======== Entries provided
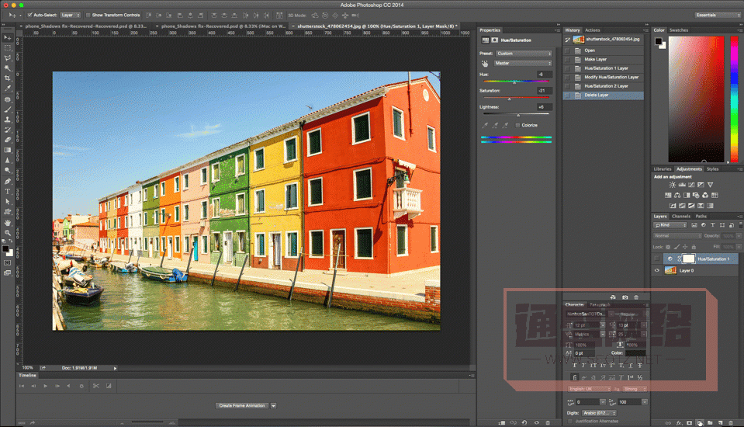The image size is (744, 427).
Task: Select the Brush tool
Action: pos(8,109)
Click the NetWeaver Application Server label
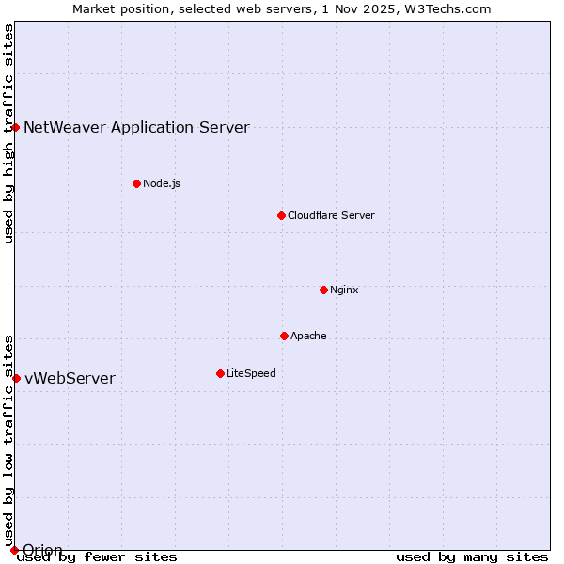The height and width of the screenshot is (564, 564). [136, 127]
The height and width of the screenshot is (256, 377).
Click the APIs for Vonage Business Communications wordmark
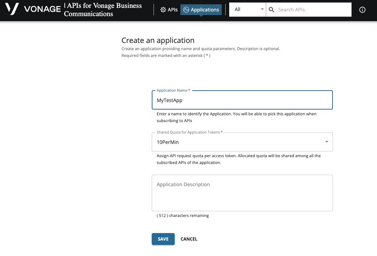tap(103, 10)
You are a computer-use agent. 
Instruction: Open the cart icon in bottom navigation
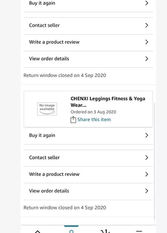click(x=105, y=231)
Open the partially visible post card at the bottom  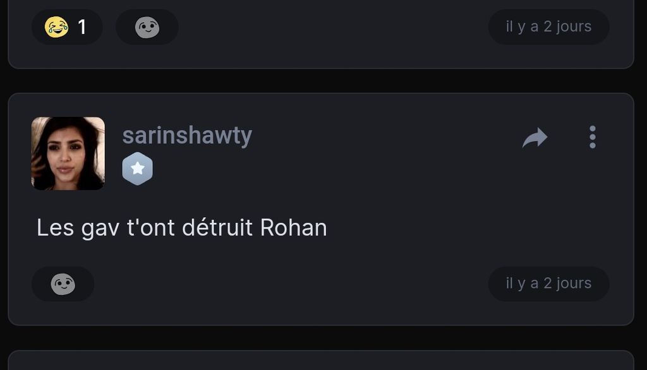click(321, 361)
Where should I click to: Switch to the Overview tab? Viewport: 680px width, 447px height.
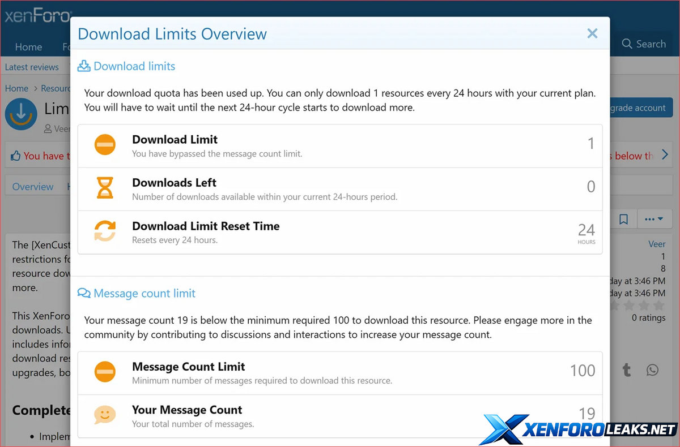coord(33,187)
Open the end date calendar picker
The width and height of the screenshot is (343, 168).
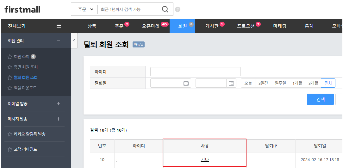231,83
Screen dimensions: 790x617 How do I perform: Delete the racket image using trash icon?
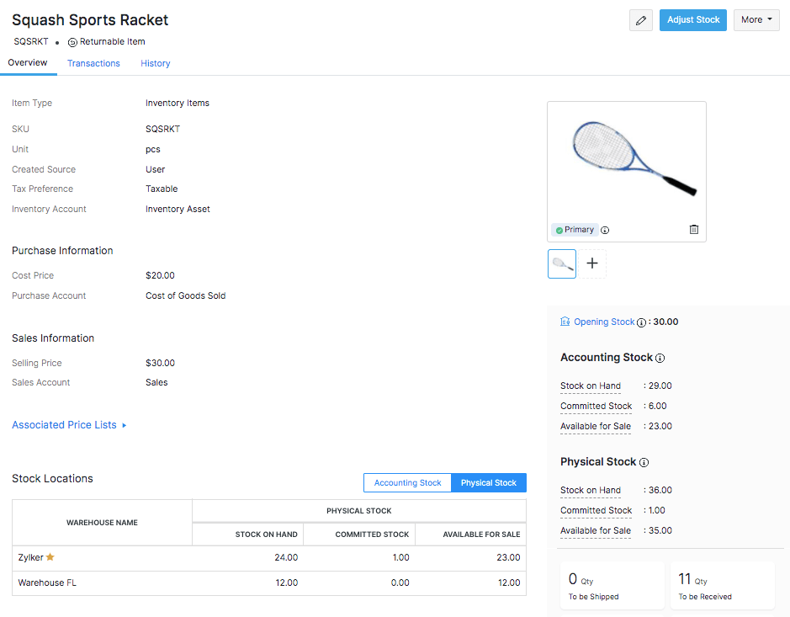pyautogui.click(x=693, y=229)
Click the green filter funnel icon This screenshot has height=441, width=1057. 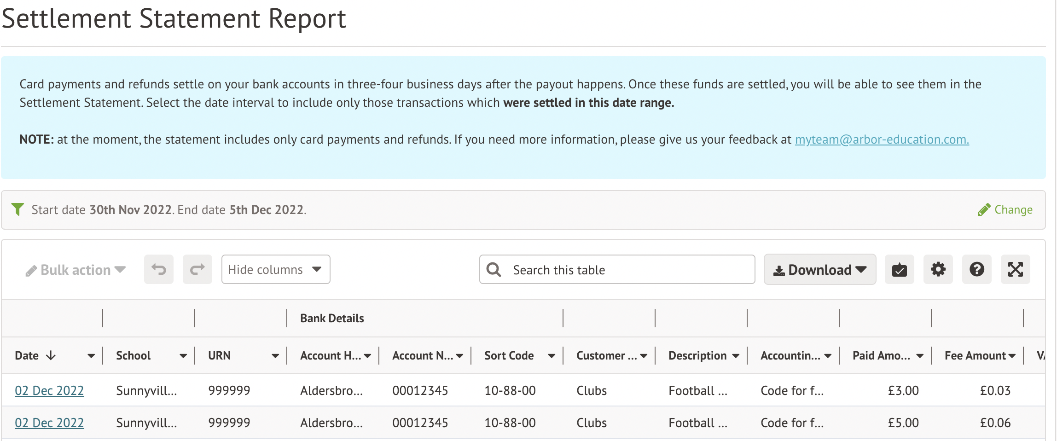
================
======== Entries provided
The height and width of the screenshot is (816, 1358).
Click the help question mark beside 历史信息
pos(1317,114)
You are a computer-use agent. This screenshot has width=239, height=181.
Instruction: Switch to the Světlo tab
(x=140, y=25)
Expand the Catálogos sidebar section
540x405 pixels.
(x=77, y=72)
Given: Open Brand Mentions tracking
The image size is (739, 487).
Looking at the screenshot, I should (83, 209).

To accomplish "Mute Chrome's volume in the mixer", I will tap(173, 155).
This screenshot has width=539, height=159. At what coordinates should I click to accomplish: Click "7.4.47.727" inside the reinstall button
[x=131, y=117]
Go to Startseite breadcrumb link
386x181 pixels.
================
======== Entries provided
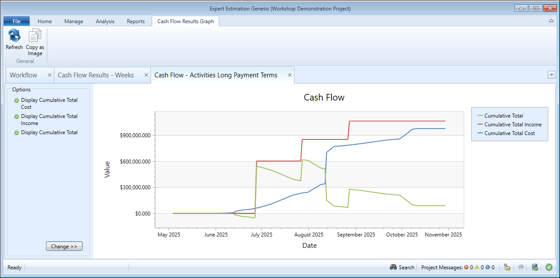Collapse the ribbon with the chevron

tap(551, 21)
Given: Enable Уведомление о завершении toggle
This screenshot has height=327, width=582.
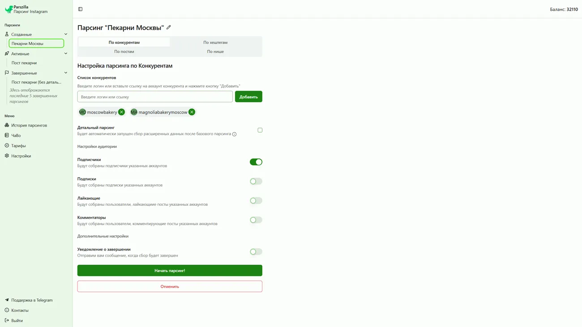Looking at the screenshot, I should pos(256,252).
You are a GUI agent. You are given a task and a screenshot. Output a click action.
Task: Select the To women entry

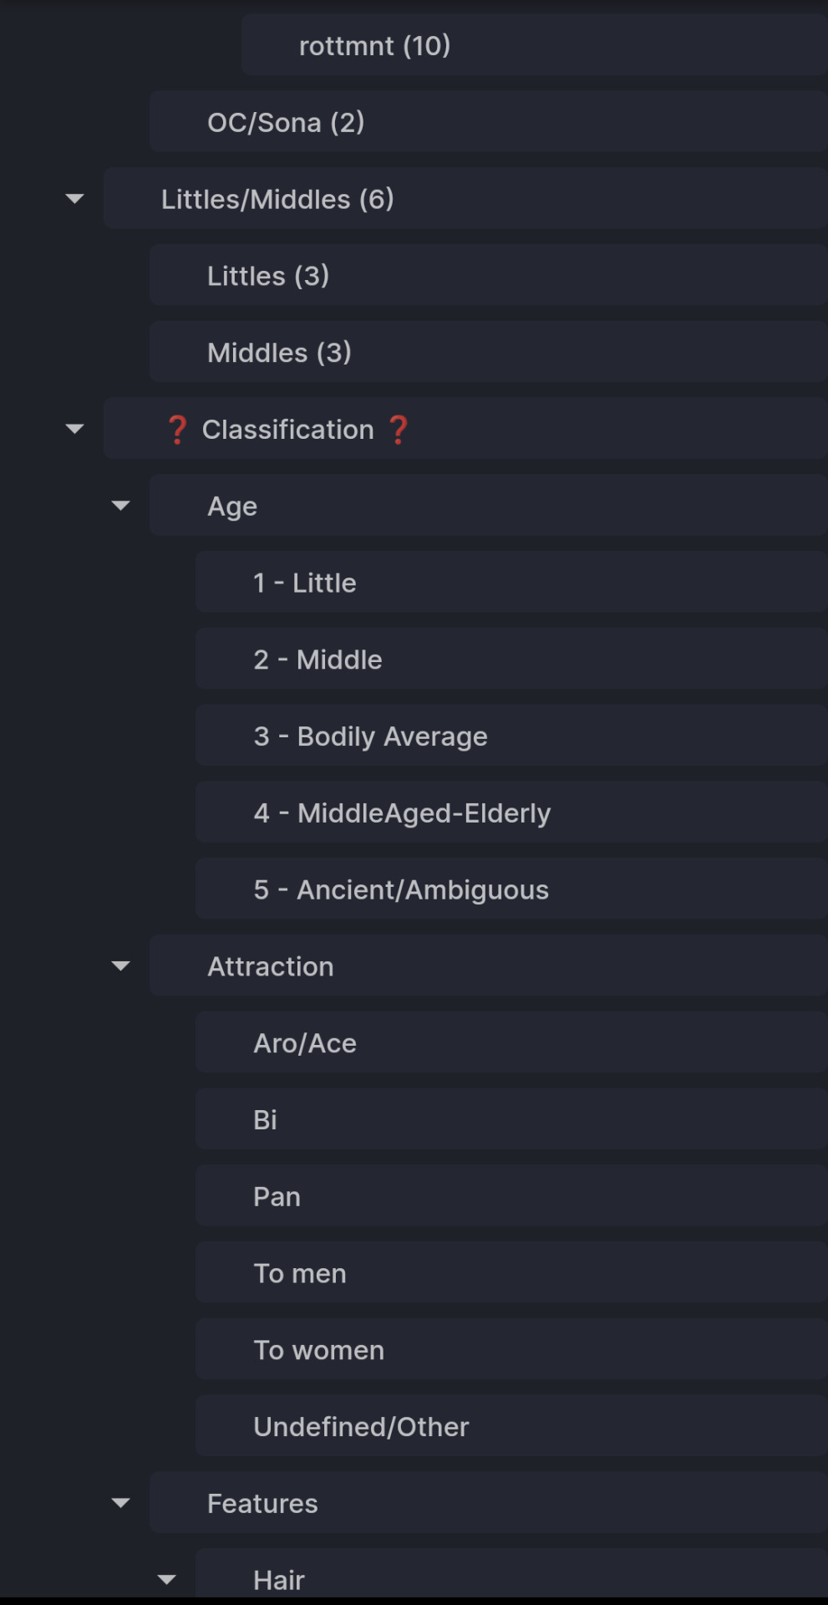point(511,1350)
================
Your instructions: The response consists of the lines above that contain "computer".

Result below:
You are a computer-use agent. 
You are a computer-use agent. This screenshot has width=239, height=181.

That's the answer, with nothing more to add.